Italy’s Dompé has unveiled ambitious expansion plans, with chief executive Eugenio Aringhieri telling PharmaTimes that its rhNGF (recombinant human nerve growth factor) will be the springboard that will transform the company.
His confidence will have been boosted by preliminary results from clinical studies of rhNGF in treating neurotrophic keratitis, presented at the Congress of the European Society of Cornea and Ocular Surface Disease Specialists in London.
In 2012 Dompé acquired Italian biotech Anabasis and its in-house rhNGF expertise. Dompé have since mastered production of rhNGF and are now producing clinical grade material. According to Mr Aringhieri, further investment of 50 million euros, including a substantial grant from the Italian Government, will scale production to commercial grade.
Dompé’s rhNGF is the only recombinant human variant of the NGF molecule for ophthalmic use. The company has strong IP protection for both indication and manufacturing process, Mr Aringhieri said.
------------------------------------
Work task:
Edit the passage on Dompé's rhNGF plans, beginning at the words "His confidence will" and stopping after "to commercial grade.". Give that span again with "preliminary results" replaced by "early findings". Rely solely on the text above.

Stored data entries:
------------------------------------
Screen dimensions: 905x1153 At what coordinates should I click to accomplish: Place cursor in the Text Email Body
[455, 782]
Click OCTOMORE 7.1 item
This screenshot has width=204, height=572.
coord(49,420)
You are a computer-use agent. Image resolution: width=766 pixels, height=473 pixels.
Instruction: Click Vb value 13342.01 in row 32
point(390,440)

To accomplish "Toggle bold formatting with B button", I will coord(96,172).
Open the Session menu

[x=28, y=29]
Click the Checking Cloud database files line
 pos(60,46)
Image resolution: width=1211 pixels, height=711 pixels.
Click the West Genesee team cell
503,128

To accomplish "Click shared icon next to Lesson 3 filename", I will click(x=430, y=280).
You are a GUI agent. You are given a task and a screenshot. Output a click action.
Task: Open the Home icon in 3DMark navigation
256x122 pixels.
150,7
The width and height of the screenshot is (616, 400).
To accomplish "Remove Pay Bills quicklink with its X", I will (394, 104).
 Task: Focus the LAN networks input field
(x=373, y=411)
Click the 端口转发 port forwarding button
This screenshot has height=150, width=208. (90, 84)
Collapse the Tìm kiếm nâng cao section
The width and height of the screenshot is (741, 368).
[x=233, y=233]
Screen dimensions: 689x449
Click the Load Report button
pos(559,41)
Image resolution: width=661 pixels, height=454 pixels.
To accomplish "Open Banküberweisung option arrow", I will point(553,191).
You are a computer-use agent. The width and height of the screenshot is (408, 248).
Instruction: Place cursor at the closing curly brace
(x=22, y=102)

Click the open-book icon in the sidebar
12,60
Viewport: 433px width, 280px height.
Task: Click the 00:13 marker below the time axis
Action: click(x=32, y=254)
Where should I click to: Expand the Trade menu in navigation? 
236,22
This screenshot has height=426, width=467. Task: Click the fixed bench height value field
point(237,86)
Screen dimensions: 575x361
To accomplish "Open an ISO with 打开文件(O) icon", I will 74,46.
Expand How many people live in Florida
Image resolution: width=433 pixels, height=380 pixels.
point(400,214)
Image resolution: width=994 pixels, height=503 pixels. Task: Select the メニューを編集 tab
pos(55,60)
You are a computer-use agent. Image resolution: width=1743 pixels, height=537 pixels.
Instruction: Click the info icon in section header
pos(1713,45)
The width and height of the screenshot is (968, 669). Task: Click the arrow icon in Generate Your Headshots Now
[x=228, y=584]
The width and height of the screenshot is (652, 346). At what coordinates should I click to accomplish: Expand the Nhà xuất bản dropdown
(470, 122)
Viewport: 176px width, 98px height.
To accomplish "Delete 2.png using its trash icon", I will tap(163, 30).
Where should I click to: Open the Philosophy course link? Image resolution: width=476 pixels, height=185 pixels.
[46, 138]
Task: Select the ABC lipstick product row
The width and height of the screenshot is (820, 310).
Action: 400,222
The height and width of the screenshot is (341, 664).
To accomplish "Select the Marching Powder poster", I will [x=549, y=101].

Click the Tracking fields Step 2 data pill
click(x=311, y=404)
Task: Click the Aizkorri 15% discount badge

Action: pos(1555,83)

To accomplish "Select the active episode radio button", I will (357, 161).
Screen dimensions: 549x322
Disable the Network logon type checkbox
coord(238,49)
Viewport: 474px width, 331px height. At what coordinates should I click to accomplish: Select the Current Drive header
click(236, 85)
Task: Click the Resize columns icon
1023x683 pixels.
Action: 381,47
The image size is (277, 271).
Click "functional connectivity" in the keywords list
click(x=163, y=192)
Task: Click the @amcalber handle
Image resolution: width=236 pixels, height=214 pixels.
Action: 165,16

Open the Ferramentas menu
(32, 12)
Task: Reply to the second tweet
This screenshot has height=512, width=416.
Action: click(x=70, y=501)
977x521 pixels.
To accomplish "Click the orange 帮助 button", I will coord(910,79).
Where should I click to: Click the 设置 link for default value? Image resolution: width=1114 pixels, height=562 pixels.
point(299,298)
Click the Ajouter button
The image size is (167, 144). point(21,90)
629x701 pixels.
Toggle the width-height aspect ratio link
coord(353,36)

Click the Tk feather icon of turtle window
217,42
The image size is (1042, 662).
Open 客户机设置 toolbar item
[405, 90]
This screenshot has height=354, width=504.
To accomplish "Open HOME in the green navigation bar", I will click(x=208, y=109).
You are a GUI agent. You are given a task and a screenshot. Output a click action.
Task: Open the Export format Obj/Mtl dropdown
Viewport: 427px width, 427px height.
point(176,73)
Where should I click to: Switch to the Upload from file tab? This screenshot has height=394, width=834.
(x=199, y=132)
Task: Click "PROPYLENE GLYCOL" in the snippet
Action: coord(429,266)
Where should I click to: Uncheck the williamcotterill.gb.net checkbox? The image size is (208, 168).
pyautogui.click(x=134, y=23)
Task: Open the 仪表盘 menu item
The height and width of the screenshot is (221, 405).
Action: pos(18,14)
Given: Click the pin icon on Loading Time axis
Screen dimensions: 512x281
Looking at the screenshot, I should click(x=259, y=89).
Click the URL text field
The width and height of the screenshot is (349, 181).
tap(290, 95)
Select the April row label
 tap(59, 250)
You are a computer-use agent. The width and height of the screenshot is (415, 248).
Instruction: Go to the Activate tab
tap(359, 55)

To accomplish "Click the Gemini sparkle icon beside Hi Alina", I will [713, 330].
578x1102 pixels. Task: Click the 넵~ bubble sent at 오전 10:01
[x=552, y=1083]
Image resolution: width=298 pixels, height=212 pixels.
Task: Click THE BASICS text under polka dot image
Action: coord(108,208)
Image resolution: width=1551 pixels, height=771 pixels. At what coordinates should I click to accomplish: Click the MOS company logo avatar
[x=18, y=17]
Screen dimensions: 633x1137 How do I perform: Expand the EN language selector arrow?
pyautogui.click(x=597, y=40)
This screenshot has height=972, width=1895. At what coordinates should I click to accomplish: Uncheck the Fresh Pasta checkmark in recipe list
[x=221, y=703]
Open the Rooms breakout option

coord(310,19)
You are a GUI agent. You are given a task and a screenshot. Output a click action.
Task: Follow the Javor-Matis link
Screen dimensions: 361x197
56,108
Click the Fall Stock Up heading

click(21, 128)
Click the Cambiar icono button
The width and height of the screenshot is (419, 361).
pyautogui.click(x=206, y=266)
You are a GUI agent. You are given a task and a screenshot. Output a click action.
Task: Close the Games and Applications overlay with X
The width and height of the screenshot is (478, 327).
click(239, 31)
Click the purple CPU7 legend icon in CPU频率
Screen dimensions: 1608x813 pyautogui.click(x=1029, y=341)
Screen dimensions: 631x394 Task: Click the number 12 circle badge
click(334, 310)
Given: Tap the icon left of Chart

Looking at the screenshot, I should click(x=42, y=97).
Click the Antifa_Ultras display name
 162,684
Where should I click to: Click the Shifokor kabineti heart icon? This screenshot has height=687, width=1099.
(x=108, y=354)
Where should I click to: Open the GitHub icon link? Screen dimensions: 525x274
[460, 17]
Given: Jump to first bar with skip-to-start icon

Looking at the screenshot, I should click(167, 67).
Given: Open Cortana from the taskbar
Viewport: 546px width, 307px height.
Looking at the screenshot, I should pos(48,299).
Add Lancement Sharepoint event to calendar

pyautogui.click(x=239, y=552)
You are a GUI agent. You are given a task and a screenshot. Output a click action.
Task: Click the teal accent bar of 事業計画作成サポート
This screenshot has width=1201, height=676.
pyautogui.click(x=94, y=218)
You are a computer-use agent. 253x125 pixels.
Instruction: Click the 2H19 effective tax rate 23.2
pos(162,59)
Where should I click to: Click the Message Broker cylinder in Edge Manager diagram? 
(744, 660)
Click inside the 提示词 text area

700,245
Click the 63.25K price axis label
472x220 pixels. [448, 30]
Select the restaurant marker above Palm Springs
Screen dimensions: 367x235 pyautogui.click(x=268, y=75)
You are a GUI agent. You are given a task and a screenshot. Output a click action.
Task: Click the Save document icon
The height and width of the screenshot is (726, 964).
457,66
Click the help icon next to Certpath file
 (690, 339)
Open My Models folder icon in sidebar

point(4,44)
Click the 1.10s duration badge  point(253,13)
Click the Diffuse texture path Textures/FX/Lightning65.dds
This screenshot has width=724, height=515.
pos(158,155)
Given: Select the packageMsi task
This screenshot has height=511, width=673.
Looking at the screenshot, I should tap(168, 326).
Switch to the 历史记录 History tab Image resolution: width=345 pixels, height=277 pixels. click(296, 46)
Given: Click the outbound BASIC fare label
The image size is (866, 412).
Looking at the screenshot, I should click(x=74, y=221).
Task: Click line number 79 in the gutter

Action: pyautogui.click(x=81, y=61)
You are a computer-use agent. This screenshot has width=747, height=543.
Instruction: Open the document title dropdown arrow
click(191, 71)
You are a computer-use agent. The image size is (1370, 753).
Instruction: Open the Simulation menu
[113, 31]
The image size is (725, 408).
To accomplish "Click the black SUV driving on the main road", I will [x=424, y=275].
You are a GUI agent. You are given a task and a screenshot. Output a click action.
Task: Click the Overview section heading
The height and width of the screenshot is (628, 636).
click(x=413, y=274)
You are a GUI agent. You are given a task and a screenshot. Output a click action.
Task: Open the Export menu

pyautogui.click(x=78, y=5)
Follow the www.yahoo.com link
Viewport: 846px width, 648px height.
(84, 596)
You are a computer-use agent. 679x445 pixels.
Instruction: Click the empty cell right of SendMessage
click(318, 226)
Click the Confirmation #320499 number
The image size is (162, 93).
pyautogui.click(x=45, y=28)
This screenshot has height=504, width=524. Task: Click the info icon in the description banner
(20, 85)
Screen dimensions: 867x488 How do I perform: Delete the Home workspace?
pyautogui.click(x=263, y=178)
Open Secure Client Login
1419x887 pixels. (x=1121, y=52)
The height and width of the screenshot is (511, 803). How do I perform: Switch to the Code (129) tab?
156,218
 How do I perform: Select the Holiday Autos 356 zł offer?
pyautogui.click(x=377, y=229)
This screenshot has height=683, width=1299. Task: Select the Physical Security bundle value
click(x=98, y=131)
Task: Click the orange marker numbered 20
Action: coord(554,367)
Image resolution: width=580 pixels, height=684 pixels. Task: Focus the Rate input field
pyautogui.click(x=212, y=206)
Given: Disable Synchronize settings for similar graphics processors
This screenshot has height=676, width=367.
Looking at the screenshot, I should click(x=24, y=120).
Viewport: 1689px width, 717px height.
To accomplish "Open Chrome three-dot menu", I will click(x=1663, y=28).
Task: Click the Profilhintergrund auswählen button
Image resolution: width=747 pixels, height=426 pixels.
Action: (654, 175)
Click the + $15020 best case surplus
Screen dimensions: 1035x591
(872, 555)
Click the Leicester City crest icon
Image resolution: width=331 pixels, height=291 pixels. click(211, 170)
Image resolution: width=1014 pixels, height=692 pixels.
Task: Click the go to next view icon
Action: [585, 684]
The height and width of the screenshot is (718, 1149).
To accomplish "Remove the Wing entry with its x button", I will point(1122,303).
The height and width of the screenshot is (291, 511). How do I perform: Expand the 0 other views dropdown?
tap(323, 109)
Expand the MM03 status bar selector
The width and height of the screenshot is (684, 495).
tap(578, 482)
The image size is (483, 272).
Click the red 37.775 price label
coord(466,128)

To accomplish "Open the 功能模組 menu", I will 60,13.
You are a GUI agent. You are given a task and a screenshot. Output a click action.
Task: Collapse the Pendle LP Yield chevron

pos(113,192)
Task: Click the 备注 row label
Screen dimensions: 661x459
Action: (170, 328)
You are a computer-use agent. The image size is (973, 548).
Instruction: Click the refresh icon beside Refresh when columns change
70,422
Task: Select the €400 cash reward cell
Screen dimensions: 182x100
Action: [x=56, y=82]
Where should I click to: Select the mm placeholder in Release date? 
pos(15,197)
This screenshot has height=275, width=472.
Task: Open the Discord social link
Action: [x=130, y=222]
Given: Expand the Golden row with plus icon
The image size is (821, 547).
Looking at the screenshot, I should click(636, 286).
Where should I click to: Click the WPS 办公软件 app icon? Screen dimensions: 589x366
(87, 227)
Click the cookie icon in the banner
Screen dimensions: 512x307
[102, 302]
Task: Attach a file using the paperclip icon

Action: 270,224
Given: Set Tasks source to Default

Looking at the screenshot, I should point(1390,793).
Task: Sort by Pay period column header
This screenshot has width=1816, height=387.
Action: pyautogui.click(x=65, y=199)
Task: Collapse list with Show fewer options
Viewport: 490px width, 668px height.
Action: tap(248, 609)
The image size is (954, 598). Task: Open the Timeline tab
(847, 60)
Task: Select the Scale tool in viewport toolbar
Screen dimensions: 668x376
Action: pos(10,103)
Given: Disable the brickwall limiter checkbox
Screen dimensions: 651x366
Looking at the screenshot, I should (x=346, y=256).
------------------------------------
Result for this task:
His confidence will have been boosted by early findings from clinical studies of rhNGF in treating neurotrophic keratitis, presented at the Congress of the European Society of Cornea and Ocular Surface Disease Specialists in London.
In 2012 Dompé acquired Italian biotech Anabasis and its in-house rhNGF expertise. Dompé have since mastered production of rhNGF and are now producing clinical grade material. According to Mr Aringhieri, further investment of 50 million euros, including a substantial grant from the Italian Government, will scale production to commercial grade.